Stored entries:
+++++
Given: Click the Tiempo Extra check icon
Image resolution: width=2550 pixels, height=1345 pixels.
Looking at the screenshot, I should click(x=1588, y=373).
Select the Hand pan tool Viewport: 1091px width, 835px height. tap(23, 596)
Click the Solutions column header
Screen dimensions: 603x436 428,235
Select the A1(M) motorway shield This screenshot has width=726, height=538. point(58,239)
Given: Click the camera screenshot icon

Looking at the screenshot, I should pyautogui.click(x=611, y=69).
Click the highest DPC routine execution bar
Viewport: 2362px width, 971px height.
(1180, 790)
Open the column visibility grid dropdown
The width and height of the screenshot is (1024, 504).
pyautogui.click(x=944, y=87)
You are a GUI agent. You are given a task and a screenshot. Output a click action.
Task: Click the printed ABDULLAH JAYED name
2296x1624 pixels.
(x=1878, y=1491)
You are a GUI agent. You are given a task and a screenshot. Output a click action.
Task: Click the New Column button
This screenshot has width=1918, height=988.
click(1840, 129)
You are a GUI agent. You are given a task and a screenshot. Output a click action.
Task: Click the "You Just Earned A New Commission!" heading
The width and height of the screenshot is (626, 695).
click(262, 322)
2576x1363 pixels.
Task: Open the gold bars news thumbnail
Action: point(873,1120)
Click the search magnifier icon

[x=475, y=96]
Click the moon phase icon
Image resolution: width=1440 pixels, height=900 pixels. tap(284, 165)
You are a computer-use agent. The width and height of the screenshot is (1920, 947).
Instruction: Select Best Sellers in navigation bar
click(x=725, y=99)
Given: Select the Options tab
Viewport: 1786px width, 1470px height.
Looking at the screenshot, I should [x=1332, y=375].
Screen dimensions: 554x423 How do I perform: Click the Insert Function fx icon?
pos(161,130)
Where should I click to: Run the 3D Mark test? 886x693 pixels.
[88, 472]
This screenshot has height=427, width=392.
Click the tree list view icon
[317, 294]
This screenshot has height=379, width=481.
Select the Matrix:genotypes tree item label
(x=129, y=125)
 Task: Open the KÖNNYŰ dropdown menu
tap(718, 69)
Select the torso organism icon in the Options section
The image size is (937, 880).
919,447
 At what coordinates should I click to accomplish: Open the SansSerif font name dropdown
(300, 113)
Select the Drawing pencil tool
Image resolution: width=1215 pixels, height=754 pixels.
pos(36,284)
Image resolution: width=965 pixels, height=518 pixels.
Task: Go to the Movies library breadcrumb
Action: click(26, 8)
+++++
_ABOUT THIS EXERCISE_. Quote the records from their first line to the line with "You are a computer-use", inclusive, without adding or dropping anything.

_EXPECTED ANSWER_.
Given: Click the Tiempo Extra check icon
Image resolution: width=2550 pixels, height=1345 pixels.
Looking at the screenshot, I should click(x=1588, y=373).
Select the Hand pan tool Viewport: 1091px width, 835px height. tap(23, 596)
Click the Solutions column header
Screen dimensions: 603x436 428,235
Select the A1(M) motorway shield This screenshot has width=726, height=538. point(58,239)
Given: Click the camera screenshot icon

Looking at the screenshot, I should pyautogui.click(x=611, y=69).
Click the highest DPC routine execution bar
Viewport: 2362px width, 971px height.
(1180, 790)
Open the column visibility grid dropdown
The width and height of the screenshot is (1024, 504).
pyautogui.click(x=944, y=87)
You are a GUI agent. You are given a task and a screenshot. Output a click action.
Task: Click the printed ABDULLAH JAYED name
2296x1624 pixels.
(x=1878, y=1491)
You are a GUI agent. You are given a task and a screenshot. Output a click action.
Task: Click the New Column button
This screenshot has width=1918, height=988.
click(1840, 129)
You are a GUI agent. You are given a task and a screenshot. Output a click action.
Task: Click the "You Just Earned A New Commission!" heading
The width and height of the screenshot is (626, 695).
click(262, 322)
2576x1363 pixels.
Task: Open the gold bars news thumbnail
Action: point(873,1120)
Click the search magnifier icon

[x=475, y=96]
Click the moon phase icon
Image resolution: width=1440 pixels, height=900 pixels. tap(284, 165)
You are a computer-use agent. The width and height of the screenshot is (1920, 947).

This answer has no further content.